There’s a common thread in my conversations with thought leaders in the automation industry when we get down to the secret of their success. Most of them attribute a big part of it to having a great mentor.

Mentoring is more than simply answering occasional questions or providing ad hoc help to mentees. Mentoring is about an industry expert maintaining an ongoing personal relationship of learning with a less experienced or less knowledgeable person.

I’m a firm believer in mentorship programs and their value. Mentors help mentees learn from their successes and mistakes. They can also help build a foundation of industry knowledge and skills and help fresh talent achieve the level of success they want.

Material handling and logistics organizations usually offer four types of mentorship programs:

Formal Mentoring: Offers employees the opportunity to participate in an organized mentoring program. Protégés or apprentices are usually matched with a mentor by a program administrator or a mentoring committee.

Informal Mentoring: Takes place in organizations that develop a culture of mentoring but do not have a formal mentoring program in place. These companies may provide some tools and resources and encourage managers to accept mentoring requests from members of the organization.

New-Hire Mentorships: Set up to help new employees acclimate more quickly to the organization. Newcomers to the organization are paired with more experienced people to obtain information, good examples, and advice as they advance in their careers.

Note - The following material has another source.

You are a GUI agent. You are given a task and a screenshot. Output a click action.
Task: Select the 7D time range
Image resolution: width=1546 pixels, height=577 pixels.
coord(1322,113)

High-Potential Mentoring: Used to groom up-and-coming employees deemed to have the potential to move up into leadership roles. Here the employee is paired with a senior level leader (or leaders) for a series of career coaching interactions.

While types of mentorship programs differ, they are similar when it comes to the steps needed to create and develop effective mentorship programs:

  • Seek out people who are truly passionate about being a mentor and helping others succeed;
  • Identify or nominate the mentees for participation in the program;
  • Match the right mentor with the right mentee;
  • Schedule meetings for all participants to connect and share their experiences.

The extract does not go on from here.